Silicon-containing porous organic polymers, POP-1∼POP-4, have been prepared by Sonogashira-Hagihara coupling reactions of tetrahedral silicon-centered monomers, i.e., tetrakis(4-bromophenyl)silane (p-Si) and tetrakis(3-bromophenyl)silane (m-Si), and pyridine-based precursors, i.e., 2,5-diethynylpyridine (p-DP) and 2,6-diethynylpyridine (m-DP). Compared with other porous polymers, the resulting materials exhibit high thermal stability and tunable porosity from nearly no porosity to moderate porosity with Brunauer-Emmett-Teller (BET) surface area of up to 410 m2 g−1 and pore volume of up to 0.34 cm3 g−1. It is found that their porosities largely depend on the structure geometry of silicon-centered and pyridine-based monomers, as well as the reactivity of pyridine-based monomers. Further comparison with other silicon-containing porous polymers reveals that co-polymerization, i.e., introducing the second monomer is an efficient way to tune the porosity of the final materials.
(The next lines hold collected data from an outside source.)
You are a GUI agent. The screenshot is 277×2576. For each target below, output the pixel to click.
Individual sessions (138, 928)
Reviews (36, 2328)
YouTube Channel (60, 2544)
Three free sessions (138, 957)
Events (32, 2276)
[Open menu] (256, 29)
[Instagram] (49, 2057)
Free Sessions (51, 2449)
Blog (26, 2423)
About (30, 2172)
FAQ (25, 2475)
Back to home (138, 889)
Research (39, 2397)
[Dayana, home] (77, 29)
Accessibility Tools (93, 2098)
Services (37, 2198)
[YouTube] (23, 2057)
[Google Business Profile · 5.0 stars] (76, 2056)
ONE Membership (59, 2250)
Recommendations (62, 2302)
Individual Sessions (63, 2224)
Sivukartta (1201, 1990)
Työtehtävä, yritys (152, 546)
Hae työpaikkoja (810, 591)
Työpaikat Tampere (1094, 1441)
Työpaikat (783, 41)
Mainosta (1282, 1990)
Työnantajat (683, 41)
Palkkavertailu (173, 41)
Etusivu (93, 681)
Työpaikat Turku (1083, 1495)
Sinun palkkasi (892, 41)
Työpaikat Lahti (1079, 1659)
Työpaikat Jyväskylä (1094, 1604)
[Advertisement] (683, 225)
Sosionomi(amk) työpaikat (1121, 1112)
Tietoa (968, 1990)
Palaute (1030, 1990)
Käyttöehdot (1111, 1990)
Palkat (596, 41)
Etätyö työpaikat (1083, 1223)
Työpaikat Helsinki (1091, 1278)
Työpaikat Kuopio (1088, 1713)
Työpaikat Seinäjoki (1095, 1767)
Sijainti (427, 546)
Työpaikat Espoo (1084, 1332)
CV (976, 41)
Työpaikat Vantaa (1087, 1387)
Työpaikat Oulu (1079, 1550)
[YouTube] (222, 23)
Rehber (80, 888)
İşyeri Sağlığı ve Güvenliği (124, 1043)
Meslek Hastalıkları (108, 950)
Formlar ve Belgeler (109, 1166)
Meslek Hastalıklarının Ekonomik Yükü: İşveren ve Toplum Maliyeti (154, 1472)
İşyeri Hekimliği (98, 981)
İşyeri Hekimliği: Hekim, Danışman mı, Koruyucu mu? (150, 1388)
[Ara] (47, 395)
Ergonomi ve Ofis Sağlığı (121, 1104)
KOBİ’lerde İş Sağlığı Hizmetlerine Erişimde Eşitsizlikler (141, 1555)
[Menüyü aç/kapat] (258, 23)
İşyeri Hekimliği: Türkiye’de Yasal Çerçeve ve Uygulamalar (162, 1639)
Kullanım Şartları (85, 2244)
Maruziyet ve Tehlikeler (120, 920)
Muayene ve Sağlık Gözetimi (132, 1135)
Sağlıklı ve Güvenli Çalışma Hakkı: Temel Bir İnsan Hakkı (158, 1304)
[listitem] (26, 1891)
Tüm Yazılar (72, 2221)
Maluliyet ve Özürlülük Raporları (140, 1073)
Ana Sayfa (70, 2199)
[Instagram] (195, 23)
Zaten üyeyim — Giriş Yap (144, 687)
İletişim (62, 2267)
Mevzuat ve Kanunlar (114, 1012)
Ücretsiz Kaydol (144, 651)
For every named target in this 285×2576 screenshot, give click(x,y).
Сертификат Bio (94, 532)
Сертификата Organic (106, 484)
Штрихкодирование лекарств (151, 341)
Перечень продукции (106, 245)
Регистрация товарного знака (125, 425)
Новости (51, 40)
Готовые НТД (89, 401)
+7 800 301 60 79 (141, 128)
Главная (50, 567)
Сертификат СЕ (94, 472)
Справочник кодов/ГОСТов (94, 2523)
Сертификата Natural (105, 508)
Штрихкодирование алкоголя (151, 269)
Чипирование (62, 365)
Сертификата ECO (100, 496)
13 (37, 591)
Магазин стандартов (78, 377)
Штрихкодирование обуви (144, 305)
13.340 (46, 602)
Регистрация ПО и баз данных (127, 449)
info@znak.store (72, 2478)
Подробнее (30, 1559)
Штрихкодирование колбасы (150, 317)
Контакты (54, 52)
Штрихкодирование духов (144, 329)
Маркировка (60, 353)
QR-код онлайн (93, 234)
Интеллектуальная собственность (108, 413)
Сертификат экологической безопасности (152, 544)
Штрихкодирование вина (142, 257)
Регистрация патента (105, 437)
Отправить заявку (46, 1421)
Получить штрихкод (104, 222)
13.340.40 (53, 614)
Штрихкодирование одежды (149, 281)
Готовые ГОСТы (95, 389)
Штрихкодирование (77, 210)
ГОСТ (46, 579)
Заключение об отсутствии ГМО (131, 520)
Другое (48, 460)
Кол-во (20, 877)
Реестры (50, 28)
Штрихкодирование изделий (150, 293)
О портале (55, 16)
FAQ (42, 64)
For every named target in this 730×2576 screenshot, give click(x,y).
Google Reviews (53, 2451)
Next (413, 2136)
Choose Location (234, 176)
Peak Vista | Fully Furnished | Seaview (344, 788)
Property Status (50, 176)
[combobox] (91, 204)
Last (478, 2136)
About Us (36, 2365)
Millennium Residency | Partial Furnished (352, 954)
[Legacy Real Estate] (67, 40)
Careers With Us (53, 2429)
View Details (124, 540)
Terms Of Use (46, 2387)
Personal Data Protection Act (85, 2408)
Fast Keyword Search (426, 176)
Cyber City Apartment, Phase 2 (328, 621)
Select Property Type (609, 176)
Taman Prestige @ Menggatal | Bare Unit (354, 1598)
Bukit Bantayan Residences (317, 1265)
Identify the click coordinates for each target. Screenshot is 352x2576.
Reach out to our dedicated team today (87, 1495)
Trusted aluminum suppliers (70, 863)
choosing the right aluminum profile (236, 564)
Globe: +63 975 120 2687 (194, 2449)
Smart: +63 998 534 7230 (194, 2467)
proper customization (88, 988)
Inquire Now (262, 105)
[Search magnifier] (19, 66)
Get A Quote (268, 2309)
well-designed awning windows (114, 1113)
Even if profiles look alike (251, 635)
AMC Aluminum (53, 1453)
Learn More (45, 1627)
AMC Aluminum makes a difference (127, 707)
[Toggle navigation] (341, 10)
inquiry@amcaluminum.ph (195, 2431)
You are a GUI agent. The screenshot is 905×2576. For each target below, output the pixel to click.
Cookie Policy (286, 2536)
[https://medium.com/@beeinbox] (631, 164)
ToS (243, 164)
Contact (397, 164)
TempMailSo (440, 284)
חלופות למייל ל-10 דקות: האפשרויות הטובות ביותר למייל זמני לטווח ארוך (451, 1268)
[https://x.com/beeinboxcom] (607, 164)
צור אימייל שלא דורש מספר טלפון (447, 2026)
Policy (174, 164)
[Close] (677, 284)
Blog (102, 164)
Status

For applications, POP-1 and POP-2 possess moderate carbon dioxide uptakes of up to 1.41 mmol g−1 at 273 K and 1.03 bar, and 0.87 mmol g−1 (3.83 wt%) at 298 K and 1.01 bar (POP-1), as well as a comparably high binding ability with CO2 with an adsorption enthalpy of 29.3 kJ mol−1, suggesting their potential applications as promising candidates for capturing and storing CO2.